- TRY IT:
From the line with "Given: Toggle 启用此功能 for window font" through the final line of the entries below, write out each line exactly and nothing else.

[Opening SUPPLIED DATA section]

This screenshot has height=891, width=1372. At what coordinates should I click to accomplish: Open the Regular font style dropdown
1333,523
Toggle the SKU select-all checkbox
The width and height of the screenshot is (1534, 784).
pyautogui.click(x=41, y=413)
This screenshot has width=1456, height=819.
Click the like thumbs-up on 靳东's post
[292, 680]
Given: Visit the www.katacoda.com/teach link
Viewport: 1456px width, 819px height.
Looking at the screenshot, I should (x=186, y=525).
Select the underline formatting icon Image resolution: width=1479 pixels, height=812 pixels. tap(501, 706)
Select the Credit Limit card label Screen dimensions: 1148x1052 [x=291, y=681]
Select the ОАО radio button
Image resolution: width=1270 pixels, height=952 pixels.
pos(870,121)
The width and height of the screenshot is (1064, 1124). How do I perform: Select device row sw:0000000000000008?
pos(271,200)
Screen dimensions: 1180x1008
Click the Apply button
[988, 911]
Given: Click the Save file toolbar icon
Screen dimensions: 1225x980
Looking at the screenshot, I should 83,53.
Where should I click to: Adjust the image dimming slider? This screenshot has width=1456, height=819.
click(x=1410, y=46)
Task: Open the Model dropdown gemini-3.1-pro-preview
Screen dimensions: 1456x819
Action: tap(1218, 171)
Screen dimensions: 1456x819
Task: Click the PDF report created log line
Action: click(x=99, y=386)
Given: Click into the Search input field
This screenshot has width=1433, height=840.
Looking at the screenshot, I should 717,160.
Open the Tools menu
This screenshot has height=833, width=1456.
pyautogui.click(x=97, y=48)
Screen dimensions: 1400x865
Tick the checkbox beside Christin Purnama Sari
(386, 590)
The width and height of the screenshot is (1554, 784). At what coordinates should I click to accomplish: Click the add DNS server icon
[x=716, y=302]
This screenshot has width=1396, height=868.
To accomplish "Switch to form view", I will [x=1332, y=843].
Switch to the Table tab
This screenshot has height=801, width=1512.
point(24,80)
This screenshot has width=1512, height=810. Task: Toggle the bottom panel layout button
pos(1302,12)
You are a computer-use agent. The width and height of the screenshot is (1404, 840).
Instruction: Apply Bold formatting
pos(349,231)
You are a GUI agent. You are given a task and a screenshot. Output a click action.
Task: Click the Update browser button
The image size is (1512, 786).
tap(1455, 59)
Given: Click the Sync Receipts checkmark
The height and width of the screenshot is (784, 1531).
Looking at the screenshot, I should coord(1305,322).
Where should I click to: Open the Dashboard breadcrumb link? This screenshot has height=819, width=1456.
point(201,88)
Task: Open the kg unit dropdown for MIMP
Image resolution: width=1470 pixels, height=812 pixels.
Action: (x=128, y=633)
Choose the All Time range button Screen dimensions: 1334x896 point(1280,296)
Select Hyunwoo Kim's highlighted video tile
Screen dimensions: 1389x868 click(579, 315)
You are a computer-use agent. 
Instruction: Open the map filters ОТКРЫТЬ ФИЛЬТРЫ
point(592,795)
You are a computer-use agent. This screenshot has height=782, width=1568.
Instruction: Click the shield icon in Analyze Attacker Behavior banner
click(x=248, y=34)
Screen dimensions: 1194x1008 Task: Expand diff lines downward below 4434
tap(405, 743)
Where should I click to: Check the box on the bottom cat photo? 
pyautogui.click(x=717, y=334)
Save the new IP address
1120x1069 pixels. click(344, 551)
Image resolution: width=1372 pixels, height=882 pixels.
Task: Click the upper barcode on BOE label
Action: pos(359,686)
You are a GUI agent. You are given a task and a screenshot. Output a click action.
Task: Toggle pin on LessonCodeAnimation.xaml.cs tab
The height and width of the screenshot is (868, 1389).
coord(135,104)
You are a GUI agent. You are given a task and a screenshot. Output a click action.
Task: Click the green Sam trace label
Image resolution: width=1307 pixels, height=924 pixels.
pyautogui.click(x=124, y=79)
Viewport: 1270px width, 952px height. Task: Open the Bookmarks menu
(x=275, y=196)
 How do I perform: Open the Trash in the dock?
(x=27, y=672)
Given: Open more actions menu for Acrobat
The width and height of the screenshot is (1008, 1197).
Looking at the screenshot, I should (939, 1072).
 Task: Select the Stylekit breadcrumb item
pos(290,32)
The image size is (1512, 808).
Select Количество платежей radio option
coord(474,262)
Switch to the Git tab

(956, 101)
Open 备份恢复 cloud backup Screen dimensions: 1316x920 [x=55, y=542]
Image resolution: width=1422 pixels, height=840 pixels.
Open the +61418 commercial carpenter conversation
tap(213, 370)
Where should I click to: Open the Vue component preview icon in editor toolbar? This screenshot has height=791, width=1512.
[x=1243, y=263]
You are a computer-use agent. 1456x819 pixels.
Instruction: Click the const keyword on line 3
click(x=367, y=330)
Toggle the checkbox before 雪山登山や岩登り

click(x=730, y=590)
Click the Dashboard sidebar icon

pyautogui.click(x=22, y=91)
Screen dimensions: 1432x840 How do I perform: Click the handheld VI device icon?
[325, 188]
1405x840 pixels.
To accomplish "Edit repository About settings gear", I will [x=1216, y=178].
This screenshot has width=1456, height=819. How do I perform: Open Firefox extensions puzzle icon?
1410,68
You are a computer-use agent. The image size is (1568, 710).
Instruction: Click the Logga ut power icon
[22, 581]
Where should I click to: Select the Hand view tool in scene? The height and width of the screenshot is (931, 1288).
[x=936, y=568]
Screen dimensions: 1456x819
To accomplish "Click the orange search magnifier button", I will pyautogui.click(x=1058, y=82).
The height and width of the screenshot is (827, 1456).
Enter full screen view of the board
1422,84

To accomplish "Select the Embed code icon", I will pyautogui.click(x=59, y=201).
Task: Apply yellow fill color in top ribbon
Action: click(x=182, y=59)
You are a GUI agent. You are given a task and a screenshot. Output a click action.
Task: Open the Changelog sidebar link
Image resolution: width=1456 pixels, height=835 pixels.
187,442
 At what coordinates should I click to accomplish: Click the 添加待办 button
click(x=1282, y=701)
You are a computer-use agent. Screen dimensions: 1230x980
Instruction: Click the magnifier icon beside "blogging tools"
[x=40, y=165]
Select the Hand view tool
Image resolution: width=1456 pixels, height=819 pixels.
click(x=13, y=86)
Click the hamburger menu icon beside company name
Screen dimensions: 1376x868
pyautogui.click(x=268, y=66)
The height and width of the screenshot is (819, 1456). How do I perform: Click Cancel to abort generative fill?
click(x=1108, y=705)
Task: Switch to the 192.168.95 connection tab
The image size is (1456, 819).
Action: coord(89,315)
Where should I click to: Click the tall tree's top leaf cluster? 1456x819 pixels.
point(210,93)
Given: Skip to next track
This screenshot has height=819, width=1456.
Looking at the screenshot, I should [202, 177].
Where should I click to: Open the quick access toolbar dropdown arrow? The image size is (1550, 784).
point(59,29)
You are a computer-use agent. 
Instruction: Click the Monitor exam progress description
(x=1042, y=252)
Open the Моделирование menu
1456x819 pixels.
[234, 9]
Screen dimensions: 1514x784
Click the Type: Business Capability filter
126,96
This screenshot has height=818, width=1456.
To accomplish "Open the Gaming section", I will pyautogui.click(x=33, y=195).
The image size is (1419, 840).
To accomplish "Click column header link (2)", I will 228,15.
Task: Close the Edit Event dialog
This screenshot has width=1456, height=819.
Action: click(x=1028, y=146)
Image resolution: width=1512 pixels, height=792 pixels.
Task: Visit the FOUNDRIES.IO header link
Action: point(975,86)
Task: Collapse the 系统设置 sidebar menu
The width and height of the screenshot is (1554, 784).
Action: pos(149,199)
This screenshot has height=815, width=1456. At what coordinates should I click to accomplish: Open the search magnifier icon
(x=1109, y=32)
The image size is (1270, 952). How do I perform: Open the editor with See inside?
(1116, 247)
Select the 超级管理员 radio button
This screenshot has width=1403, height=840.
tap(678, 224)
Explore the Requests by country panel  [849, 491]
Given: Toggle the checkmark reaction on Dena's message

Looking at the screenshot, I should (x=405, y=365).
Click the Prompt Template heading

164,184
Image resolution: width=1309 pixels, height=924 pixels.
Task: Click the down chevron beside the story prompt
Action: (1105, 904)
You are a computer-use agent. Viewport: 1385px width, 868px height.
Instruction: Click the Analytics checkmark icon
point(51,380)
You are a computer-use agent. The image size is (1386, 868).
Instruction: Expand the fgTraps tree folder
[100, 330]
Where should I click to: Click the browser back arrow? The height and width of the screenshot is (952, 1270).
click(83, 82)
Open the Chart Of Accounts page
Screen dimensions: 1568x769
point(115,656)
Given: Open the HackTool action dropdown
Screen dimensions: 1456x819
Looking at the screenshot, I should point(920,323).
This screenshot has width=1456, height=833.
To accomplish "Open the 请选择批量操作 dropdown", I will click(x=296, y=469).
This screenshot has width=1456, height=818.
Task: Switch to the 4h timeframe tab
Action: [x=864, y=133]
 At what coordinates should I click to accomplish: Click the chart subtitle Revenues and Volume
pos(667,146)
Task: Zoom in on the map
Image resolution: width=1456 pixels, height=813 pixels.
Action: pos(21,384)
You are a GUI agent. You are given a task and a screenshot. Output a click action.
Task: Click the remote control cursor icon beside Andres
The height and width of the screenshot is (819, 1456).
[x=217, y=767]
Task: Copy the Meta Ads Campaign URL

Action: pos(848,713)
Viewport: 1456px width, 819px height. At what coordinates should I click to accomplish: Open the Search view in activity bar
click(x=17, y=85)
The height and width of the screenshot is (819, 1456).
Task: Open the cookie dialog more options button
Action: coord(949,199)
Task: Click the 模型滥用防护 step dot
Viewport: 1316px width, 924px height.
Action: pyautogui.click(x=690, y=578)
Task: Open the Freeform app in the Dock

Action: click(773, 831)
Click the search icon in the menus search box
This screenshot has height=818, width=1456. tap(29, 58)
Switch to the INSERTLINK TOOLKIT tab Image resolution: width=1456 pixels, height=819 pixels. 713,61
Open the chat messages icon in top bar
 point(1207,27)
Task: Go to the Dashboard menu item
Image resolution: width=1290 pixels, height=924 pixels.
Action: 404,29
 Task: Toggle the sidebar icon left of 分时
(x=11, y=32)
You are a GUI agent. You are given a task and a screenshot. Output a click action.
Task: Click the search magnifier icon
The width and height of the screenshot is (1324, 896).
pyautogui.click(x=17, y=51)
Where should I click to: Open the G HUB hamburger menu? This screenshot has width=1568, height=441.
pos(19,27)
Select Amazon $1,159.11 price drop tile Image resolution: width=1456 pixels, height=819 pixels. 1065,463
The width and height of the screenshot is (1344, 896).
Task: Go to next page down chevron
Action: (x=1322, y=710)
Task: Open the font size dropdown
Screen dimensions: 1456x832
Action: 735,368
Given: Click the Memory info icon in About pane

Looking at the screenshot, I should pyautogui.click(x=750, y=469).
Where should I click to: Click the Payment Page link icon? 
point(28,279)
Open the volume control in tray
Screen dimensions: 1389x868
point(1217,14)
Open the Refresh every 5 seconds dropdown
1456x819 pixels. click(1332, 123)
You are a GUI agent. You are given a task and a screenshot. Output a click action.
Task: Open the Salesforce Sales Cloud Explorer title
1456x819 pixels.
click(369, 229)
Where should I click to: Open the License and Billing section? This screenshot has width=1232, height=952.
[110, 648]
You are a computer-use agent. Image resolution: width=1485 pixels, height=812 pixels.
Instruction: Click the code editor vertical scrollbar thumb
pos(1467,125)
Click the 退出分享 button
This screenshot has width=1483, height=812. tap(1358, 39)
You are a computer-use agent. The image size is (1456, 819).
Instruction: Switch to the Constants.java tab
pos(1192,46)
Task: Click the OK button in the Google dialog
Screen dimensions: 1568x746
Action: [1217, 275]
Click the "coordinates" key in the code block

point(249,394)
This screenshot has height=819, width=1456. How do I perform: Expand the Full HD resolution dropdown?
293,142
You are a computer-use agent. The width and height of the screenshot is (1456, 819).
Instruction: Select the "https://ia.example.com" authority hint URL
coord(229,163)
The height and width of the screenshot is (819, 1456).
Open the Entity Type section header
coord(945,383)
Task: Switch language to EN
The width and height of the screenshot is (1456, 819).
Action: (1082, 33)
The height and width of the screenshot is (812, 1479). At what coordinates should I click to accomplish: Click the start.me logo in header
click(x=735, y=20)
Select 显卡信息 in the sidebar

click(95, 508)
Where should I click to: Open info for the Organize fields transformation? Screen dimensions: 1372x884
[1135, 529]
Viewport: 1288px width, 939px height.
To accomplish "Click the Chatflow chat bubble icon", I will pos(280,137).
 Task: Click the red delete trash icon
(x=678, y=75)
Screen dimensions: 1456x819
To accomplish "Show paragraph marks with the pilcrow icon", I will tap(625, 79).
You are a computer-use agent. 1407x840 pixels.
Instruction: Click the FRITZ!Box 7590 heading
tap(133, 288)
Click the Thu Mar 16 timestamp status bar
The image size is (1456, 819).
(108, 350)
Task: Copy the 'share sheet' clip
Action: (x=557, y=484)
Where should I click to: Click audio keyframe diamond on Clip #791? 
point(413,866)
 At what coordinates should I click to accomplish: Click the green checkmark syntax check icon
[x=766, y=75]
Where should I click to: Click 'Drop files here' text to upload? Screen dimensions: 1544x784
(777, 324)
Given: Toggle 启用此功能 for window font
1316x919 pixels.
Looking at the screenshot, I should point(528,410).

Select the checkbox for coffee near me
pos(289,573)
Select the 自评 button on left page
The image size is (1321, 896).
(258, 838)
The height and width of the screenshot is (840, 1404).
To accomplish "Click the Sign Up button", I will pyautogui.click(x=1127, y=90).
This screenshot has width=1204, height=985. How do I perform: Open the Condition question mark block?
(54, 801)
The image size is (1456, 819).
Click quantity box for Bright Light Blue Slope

[Closing SUPPLIED DATA section]

- FINISHED EXERCISE:
Given: Toggle 启用此功能 for window font
1316x919 pixels.
Looking at the screenshot, I should point(528,410).

Select the checkbox for coffee near me
pos(289,573)
Select the 自评 button on left page
The image size is (1321, 896).
(258, 838)
The height and width of the screenshot is (840, 1404).
To accomplish "Click the Sign Up button", I will pyautogui.click(x=1127, y=90).
This screenshot has width=1204, height=985. How do I perform: Open the Condition question mark block?
(54, 801)
The image size is (1456, 819).
Click quantity box for Bright Light Blue Slope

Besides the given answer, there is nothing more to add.